The rapid growth of pre-galactic gas clouds in the early years of the universe is the key criterion for determining the source of these massive black holes. John Wise, an Associate Professor in the Center for Relativistic Astrophysics at Georgia Tech who is a Corresponding Author of the study, explained that this newly-discovered scenario indicates that all these black holes have a common origin. He elaborated that the early rapid growth of dark matter halos would have led to all these mysterious holes as they halted the formation of stars. He said,
“In this study, we have uncovered a totally new mechanism that sparks the formation of massive black holes in particular dark matter halos. Instead of just considering radiation, we need to look at how quickly the halos grow. We don’t need that much physics to understand it — just how the dark matter is distributed and how gravity will affect that. Forming a massive black hole requires being in a rare region with an intense convergence of matter.”
Previous Paradigm about Massive Black Holes
John Regan, a Research Fellow at the Center for Astrophysics and Relativity in Dublin City University, accepted that the initial results of their simulations were quite surprising for them. The previous paradigm, which they have been believing for years, was that massive black holes could only form when exposed to high levels of Ultraviolet (UV) radiation. He told the world about their findings in the following words:
“Previous theories suggested this should only happen when the sites were exposed to high levels of star-formation killing radiation. As we delved deeper, we saw that these sites were undergoing a period of extremely rapid growth. That was the key. The violent and turbulent nature of the rapid assembly, the violent crashing together of the galaxy’s foundations during the galaxy’s birth prevented normal star formation and led to perfect conditions for black hole formation instead. This research shifts the previous paradigm and opens up a whole new area of research.”

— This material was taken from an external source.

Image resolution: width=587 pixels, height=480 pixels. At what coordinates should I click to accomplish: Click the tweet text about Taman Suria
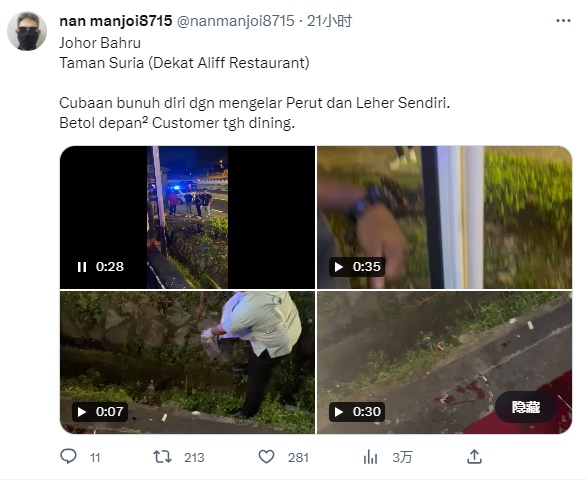tap(184, 63)
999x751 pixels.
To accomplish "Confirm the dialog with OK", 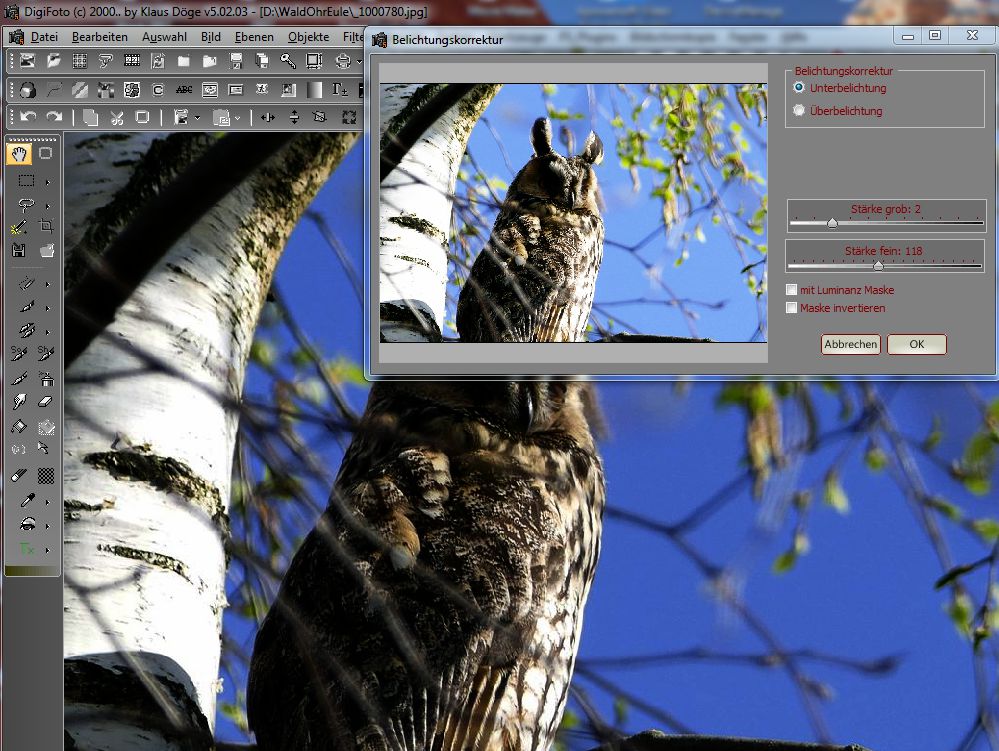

Michael Norman, the Director of the San Diego Supercomputer Center, also acknowledged that the effect of UV radiation is surely there but it is not a dominating factor, at least as far as their work is concerned.
Renaissance Simulation Suite
“Astronomers observe supermassive black holes that have grown to a billion solar masses in 800 million years. Doing that required an intense convergence of mass in that region. You would expect that in regions where galaxies were forming at very early times.”
Future Goals
Researchers believe that these simulations will allow them to observe the lifecycle of these galaxies and the evolution of the first massive black holes across time. Regan talked about that and said,
“Our next goal is to probe the further evolution of these exotic objects. Where are these black holes today? Can we detect evidence of them in the local universe or with gravitational waves?”